Lively, entertaining reviews of, and essays on, old and newer films and everything relating to them, written by professional author William Schoell.

Friday, January 4, 2008

NIGHT MUST FALL (1932)


NIGHT MUST FALL (1937). Director: Richard Thorpe.

First film version of Emlym Williams' play certainly holds the attention and has a very interesting story, but it requires the genius of a Hitchcock to make it really come alive and the pedestrian director Richard Thorpe was never on that level. Robert Montgomery is generally excellent as Danny, who enters the household of the prickly, unlikable old lady (Dame May Whitty) when he becomes romantically entangled with one of her housemaids. Danny is intelligent enough to know exactly how to play the woman, but he can't quite fool the poor relation (Rosalind Russell) who also lives in the house and works for the old woman. Unfortunately, Russell isn't entirely immune to Danny's charm, and slowly begins to fall for him even as she becomes more convinced that he's responsible for a gruesome murder in the neighborhood. Russell isn't really up to the task of exploring all the psychological ramifications of her character, but Whitty is simply superb as the old woman.
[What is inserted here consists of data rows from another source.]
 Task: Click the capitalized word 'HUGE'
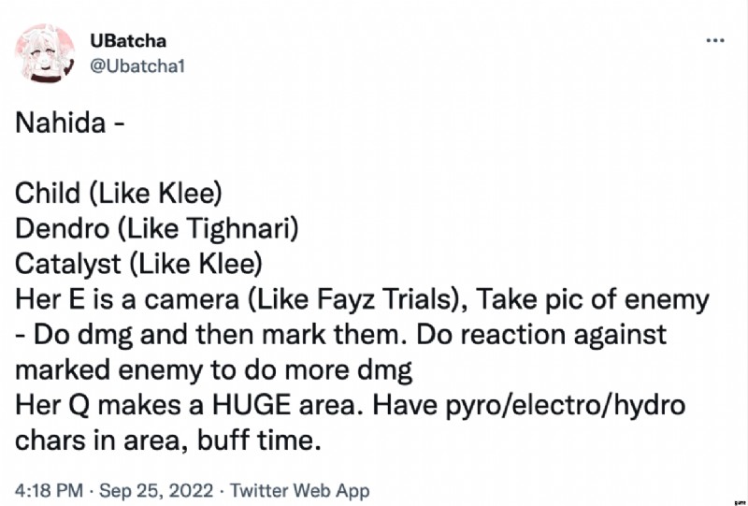[252, 405]
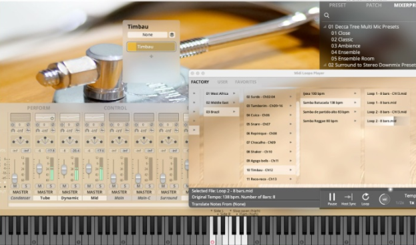The width and height of the screenshot is (416, 245).
Task: Click the search magnifier icon
Action: click(x=327, y=15)

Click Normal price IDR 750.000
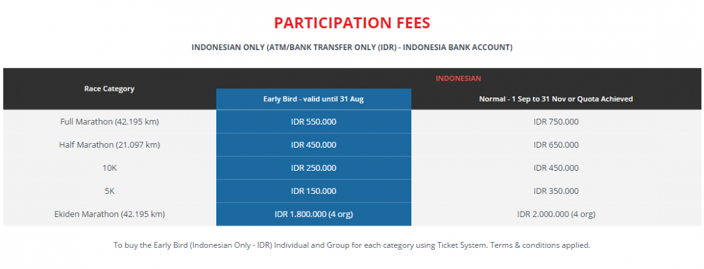(556, 122)
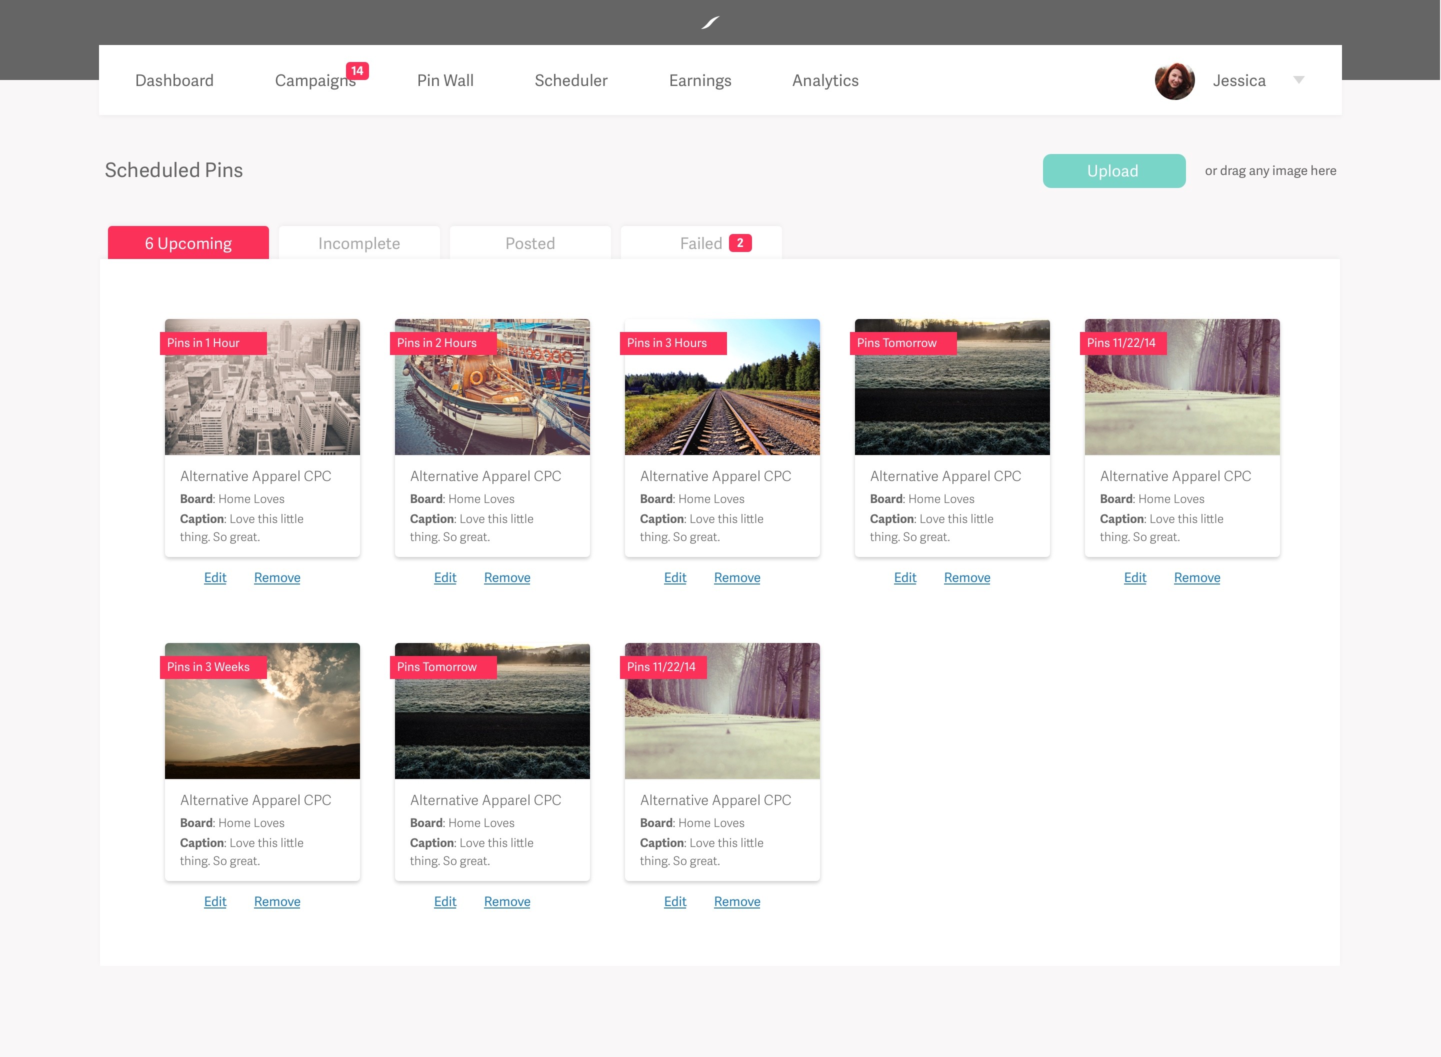Image resolution: width=1441 pixels, height=1057 pixels.
Task: Click the feather logo at the top
Action: tap(710, 23)
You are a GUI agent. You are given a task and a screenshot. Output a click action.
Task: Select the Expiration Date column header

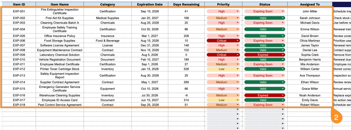[x=150, y=4]
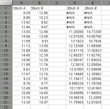Select row 22 header
The height and width of the screenshot is (109, 110).
[6, 107]
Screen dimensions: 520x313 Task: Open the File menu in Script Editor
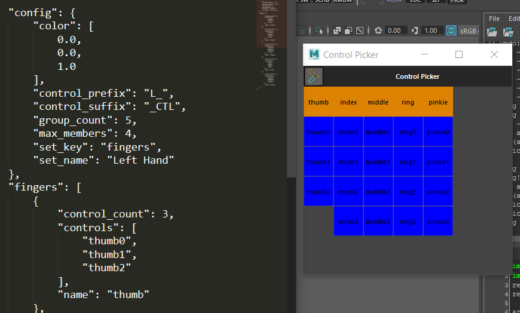[494, 19]
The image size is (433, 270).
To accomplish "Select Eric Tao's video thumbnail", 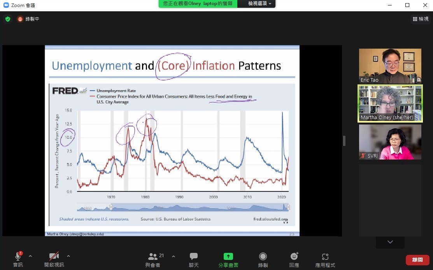I will 390,66.
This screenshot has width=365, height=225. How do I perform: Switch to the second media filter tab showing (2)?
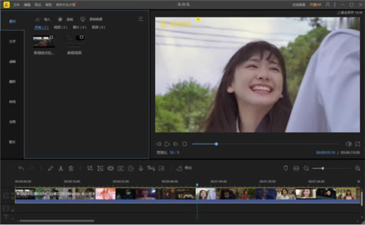point(60,27)
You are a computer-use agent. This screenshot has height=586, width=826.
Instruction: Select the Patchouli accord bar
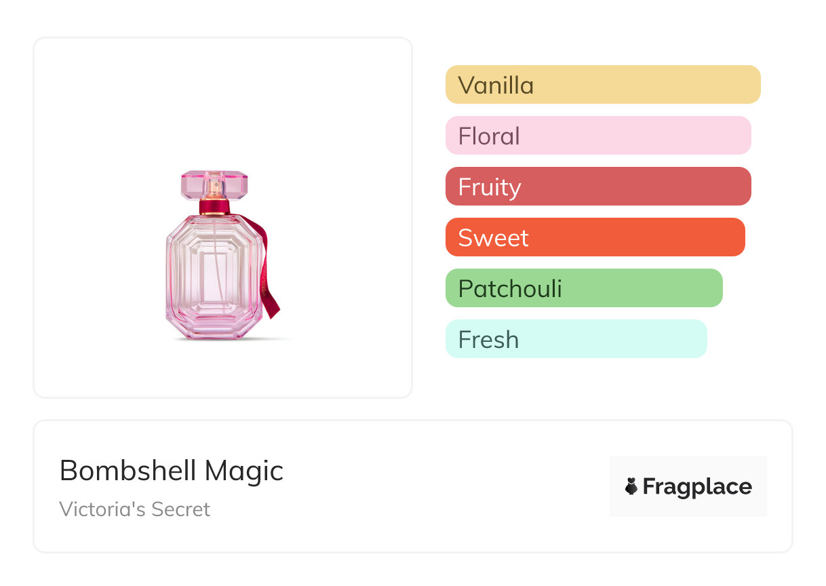tap(583, 288)
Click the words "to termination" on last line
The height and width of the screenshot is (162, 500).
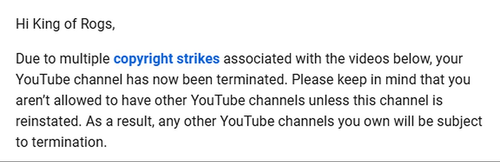[x=61, y=142]
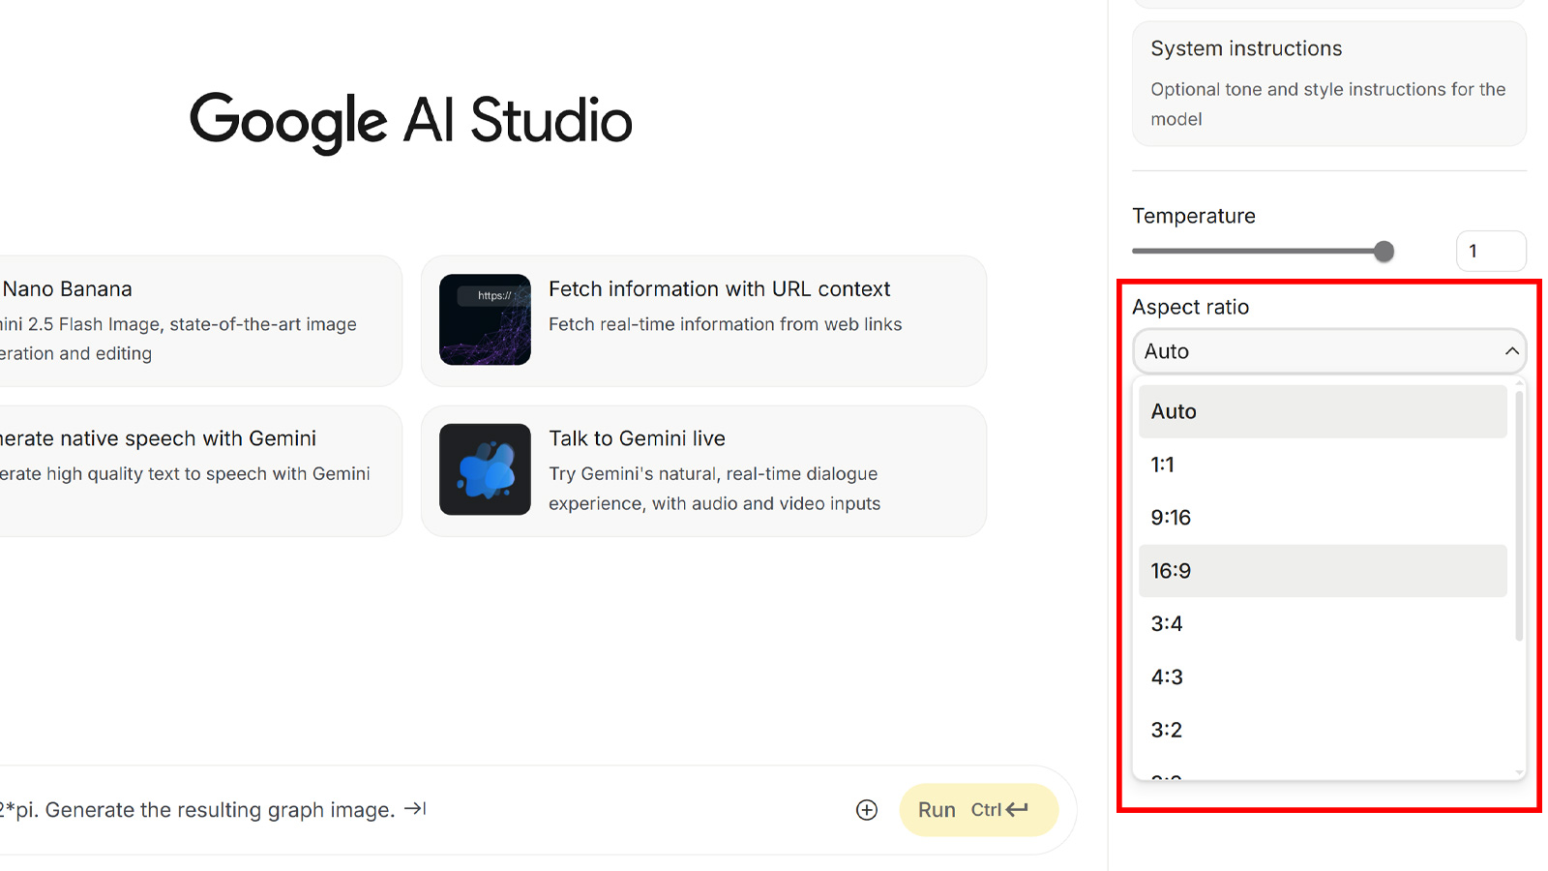Viewport: 1548px width, 871px height.
Task: Choose the 3:4 aspect ratio
Action: coord(1322,624)
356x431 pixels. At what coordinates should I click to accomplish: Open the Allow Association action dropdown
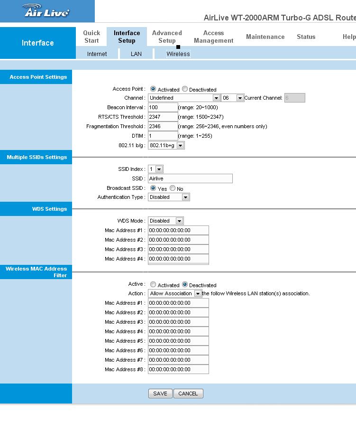[175, 293]
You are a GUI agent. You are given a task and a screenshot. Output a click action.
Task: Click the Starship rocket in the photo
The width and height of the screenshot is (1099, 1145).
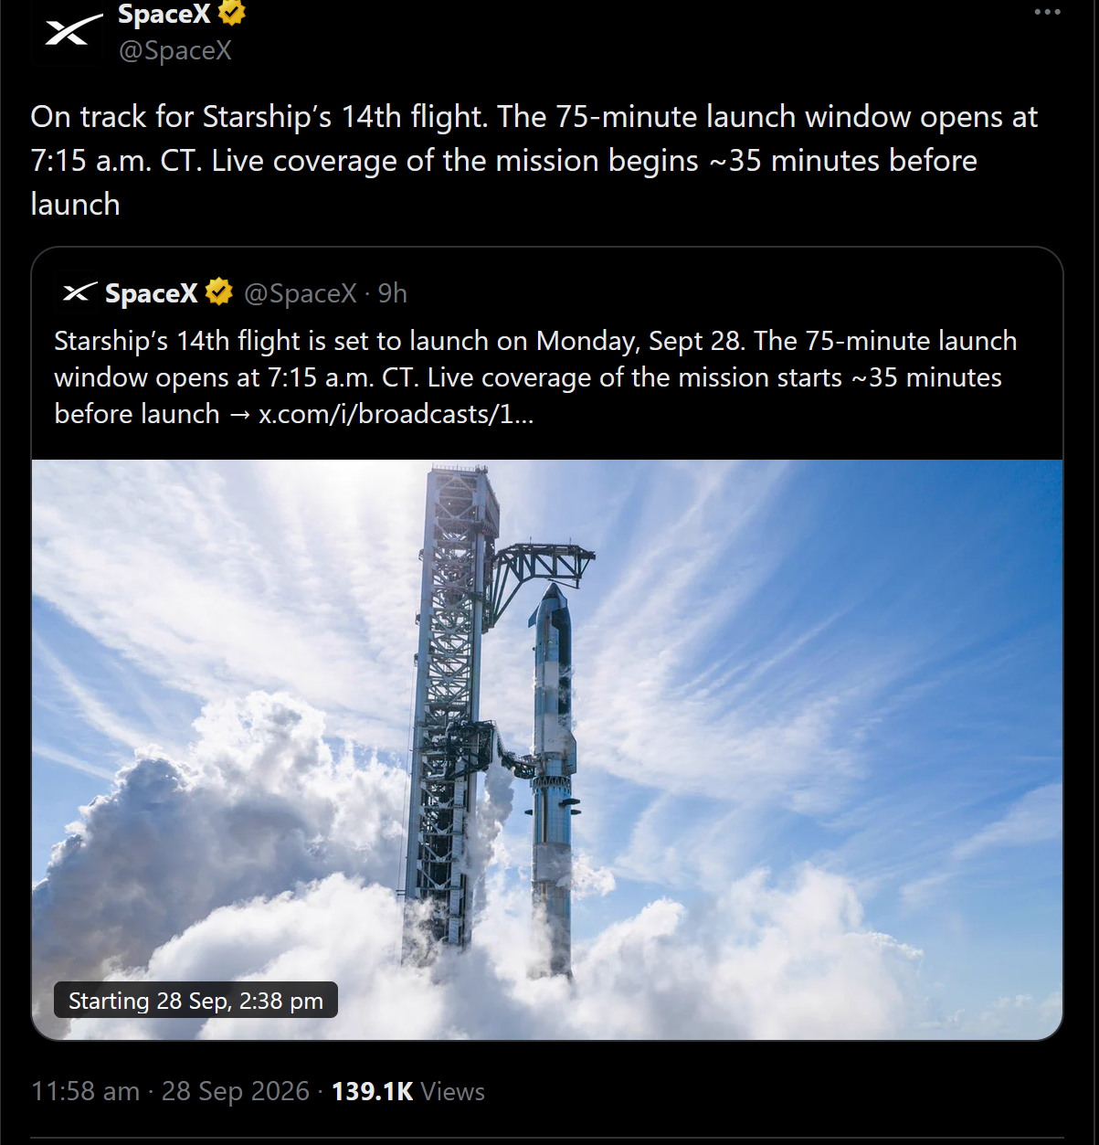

While most of the film isn't remotely scary and has little atmosphere, the scene when she's left alone in the house is quite eerie and well done, and her subsequent encounter with Montgomery is extremely effective and well-acted. What a shame that this assignment wasn't given to the Master of Suspense – Hitch would have turned this into a nail-biting and psychologically penetrating classic.

Verdict: No classic, but has its moments. **1/2.